Une Assemblée Pastorale
Experiencing cohabitation situations from the perspective of other living beings
UAP was developed with a group of concerned people. It is the result of research initiated in 2017 by the Quartier Rouge association to prepare for the return of wolves to the Limousin Mountains with Benoît Verjat (designer) and Boris Nordmann (artist).
A pastoral assembly (UAP) is a bodily practice that proposes to collectively experience concrete cohabitation situations from the perspective of other living beings, in order to formulate hypotheses and develop embodied knowledge and mutual support within a pastoral research community.
By adopting the perspective of herd members (cows, goats or sheep), wild or domestic canids, foxes, ungulates, etc., each participant experiences local parameters such as the importance of the character of individual animals, the specificities of the landscape or the effects of herd protection measures on emotions and behavior. The participants don't play a role, nor do they have any preconceived idea of the movements or behaviors to adopt. They put themselves in the shoes of an animal otherness, and from this state, simply let themselves live.
UAP takes place indoors or outdoors, in an environment previously explored with a local resident. The session begins with the formulation of questions to be worked on during the session. After a warm-up designed to help you find your way into the animal world, a period of preparation allows you to make contact with individuals of your species.
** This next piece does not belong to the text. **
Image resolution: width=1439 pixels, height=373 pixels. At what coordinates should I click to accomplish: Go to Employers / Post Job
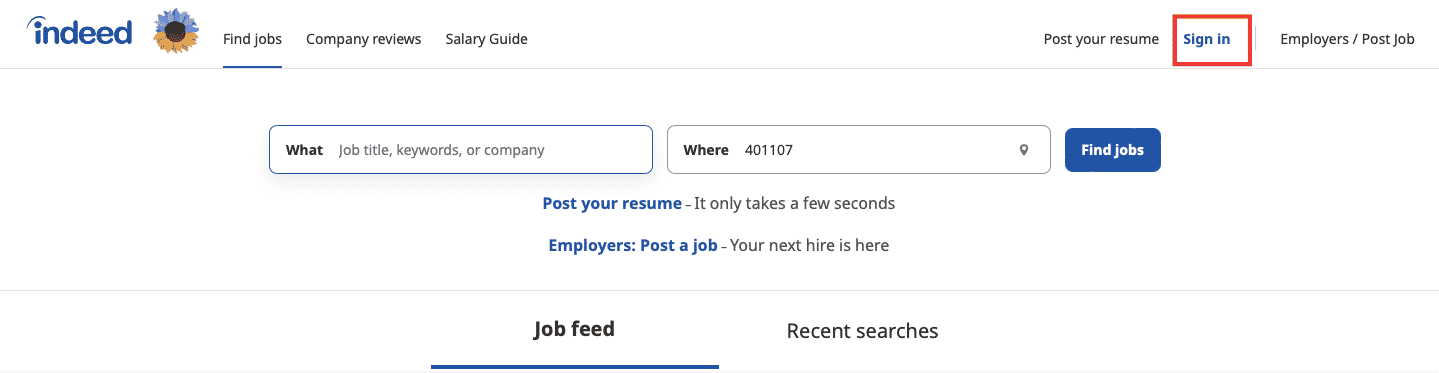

This is followed by a time of movement, in an interspecific relationship, interrupted according to the course of the action by a time of return for oneself, which enables you to look back on the experience in a way that intensifies it and prepares you for sharing with others. After 2-5 cycles of preparation-movement-return for oneself, an exit from the animal being, followed by a time spent in duet, allowing us to look back on the experience, the session concludes with the formulation of hypotheses prompted by the experience.
This transformative practice opens the door to the joint creation of situated knowledge (just as valid as general knowledge derived, for example, from ethology), which forms the basis of a territorial dialogue to invent proposals, launch experiments or accompany the transformation of the environment and its inhabitants.